Pero en conjunto no hay muchos motivos para el optimismo. Al comienzo del libro, la autora coloca una cita del antropólogo francés David Le Breton que diagnostica admirablemente buena parte de lo que desarrolla el libro: “La disolución mediática del mundo genera un ruido ensordecedor, una equiparación generalizada de lo banal y lo dramático que anestesia las opiniones y blinda las sensibilidades”. En el ruido mediático en que vivimos todo es equiparable, lo más terrible y lo más banal.

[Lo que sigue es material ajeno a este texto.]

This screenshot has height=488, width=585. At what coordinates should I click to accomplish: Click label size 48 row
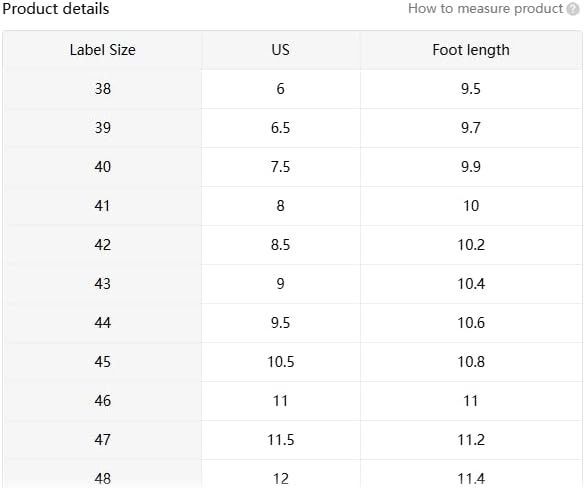(x=292, y=474)
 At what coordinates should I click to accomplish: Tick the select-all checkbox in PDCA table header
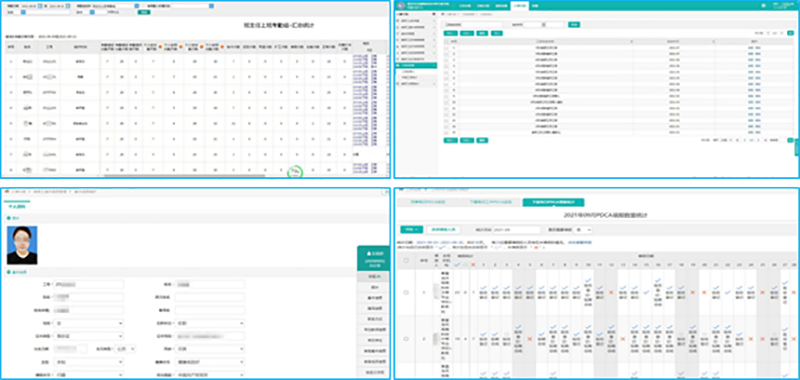click(x=406, y=260)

Todas las opiniones, se dice, son respetables, tienen el mismo valor de verdad; incluso las más absurdas o estúpidas, con frecuencia, son las más resultonas en cualquier discusión, la cual conviene, en términos de audiencia y espectáculo, que se convierta en bronca y griterío. La ciencia y las seudociencias poseen en ese medio el mismo estatuto, y la idea de verdad, incluso las de rigor y falsabilidad, son una antigualla. Y el lenguaje no interesa que se utilice para nombrar con claridad. La ocultación, el eufemismo, la perífrasis, la cursilería blandengue en el decir crean una neolengua, un vehículo perfecto para la confusión, la mentira y, a la postre, manipulación. ¿Y qué decir de la sensiblidad? Los turistas del visiting, el turismo o merodeo por los lugares del dolor y la enfermedad, ¿qué sienten? ¿Curiosidad más o menos morbosa, leve compasión, alivio por no ser ellos los enfermos, o sencillamente nada, el tedio del turista estragado?

Los niños bomba, ya lo he dicho, es una novela que da fe de una sociedad profundamente estúpida y amenazante. Pero el esfuerzo, digamos, ideológico, aprovecha en este libro el vehículo de la ligereza, de una manera de decir irónica y oblicua. Así, el estilo de Los niños bomba tiene el cuidado en la pincelada, en la frase feliz y escueta, en el dibujo de los personajes y sus gestos, en la escena pequeña pero reveladora. Recursos estos que recuerdan más de una vez el cuidado en la elipsis y la sugerencia de los buenos relatos breves. Al mismo tiempo, Bea Cantero ha hecho un trabajo lingüístico muy cuidadoso, un esfuerzo que tiene que ver, creo, con su empeño a lo largo del libro en afirmar que en el lenguaje, y en la lucha contra las trampas y ocultaciones del lenguaje del poder y de la corrección política, hay una batalla política de la máxima importancia. Al reproducir y dinamitar muchos clichés lingüísticos hodiernos, muchas bobadas de la neolengua, muchos tópicos y eufemismos de circulación actual, consigue momentos de una rara sutileza, una finura que no excluye, todo lo contrario, la dureza ante lo que está aquí, o ante lo que se nos viene encima a toda velocidad. Por eso me ha interesado mucho Los niños bomba. Porque habla de hoy con ironía y cierta distancia, pero sin dejarnos olvidar que la gracia del asunto, de lo que acontece en nuestra sociedad, es una gracia que nos deja inquietos y helados.